- WHAT IS BEING ASKED -
The answer must consist of every line from the data that holds the string "help".

- SUPPLIED ENTRIES -
=======

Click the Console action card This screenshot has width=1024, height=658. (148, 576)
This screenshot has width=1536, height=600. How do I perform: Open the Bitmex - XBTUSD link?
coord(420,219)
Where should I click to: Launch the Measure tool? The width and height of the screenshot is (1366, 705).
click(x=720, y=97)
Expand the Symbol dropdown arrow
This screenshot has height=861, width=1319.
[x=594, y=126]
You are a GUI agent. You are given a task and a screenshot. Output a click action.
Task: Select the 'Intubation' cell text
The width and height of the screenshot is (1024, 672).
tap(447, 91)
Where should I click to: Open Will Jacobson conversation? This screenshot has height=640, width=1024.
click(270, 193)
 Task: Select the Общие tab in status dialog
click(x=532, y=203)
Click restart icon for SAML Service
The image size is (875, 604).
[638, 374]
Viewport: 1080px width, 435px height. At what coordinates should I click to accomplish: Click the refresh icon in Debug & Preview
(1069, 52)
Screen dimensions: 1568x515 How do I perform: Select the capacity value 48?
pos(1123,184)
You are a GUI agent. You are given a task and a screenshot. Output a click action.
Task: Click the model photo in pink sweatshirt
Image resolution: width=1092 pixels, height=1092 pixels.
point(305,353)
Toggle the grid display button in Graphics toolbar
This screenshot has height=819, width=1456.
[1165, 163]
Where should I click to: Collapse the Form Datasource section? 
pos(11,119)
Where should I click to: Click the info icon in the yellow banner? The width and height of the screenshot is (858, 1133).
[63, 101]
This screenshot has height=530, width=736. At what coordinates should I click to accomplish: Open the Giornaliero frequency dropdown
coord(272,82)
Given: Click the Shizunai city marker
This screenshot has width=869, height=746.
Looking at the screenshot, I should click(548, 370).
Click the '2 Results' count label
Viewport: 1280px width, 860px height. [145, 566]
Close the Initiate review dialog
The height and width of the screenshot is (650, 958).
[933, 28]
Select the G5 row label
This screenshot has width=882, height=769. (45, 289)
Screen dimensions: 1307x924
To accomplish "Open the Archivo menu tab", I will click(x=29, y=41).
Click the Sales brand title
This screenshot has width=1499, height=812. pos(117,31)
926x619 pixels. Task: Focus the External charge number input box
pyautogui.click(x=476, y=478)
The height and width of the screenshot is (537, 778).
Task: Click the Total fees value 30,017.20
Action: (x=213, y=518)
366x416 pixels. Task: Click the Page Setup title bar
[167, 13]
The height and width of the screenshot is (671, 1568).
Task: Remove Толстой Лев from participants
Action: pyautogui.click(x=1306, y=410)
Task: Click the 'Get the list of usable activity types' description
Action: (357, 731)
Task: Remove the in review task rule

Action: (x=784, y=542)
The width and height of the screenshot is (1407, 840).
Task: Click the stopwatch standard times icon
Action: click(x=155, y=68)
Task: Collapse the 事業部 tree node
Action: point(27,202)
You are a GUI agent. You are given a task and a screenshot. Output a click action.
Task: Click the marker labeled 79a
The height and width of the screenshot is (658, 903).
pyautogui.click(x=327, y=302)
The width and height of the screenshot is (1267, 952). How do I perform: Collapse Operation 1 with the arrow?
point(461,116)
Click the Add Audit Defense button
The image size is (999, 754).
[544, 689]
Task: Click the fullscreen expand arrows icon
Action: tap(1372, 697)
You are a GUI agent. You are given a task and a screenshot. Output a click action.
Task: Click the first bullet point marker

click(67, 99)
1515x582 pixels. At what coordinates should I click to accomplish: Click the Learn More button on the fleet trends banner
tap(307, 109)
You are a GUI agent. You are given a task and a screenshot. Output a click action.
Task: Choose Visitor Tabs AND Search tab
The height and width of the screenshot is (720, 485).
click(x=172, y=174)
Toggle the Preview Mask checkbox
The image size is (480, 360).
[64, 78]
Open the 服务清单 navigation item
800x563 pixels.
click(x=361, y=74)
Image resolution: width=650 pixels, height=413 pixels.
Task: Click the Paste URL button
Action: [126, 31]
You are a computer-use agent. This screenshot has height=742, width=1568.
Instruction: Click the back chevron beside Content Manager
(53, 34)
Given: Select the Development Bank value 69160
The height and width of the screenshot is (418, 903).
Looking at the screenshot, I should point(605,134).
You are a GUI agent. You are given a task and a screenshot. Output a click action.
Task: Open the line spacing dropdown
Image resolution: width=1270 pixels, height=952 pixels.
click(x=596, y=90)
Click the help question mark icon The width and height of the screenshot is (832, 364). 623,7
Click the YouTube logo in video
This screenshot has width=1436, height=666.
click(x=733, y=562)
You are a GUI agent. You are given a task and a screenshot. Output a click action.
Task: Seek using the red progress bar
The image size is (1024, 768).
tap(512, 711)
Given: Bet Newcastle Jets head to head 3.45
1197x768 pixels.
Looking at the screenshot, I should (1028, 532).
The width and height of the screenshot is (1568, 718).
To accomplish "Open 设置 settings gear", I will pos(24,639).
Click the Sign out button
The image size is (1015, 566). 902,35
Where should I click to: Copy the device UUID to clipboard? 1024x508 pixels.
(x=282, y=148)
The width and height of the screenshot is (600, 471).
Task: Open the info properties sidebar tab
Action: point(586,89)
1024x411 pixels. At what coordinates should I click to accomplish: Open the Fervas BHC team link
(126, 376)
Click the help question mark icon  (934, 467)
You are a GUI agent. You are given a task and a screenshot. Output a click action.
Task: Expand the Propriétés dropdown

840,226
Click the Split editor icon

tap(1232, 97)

=======

- ANSWER SECTION -
Click the help question mark icon The width and height of the screenshot is (832, 364). 623,7
Click the help question mark icon  (934, 467)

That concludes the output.